#### TASK STATEMENT
Please copy, exactly as they appear below, the lines from the one containing "You are a GUI" through the one containing "Pick the Yes/No column type".

#### DATA RECORDS

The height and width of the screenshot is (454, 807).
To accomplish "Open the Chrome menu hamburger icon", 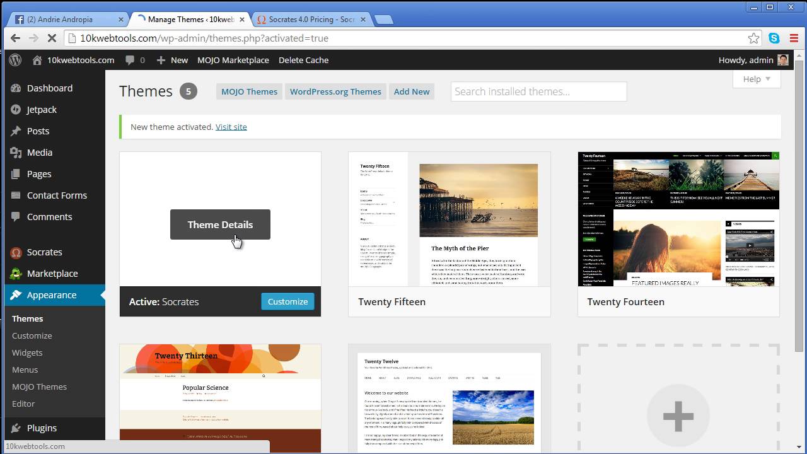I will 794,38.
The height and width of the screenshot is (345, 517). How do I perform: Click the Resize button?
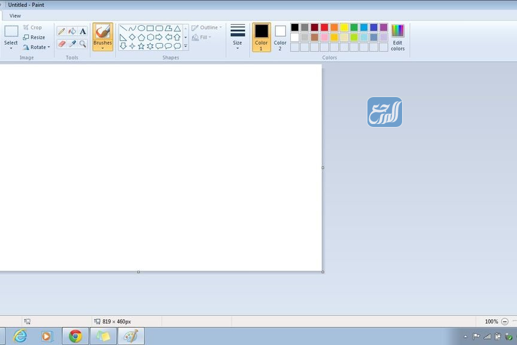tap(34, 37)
--
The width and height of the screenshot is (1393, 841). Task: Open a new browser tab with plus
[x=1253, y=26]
==
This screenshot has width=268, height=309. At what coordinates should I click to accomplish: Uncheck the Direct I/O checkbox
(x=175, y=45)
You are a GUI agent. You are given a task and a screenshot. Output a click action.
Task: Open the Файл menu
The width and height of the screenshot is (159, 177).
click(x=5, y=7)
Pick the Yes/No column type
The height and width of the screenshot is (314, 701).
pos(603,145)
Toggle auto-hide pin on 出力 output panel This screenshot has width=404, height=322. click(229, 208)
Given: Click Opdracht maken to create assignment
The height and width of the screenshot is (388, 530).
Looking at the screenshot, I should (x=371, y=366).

#### SOLUTION TO THIS EXERCISE
You are a GUI agent. You are given a task and a screenshot. Output a click action.
Task: Open the Файл menu
The width and height of the screenshot is (159, 177).
click(x=5, y=7)
Pick the Yes/No column type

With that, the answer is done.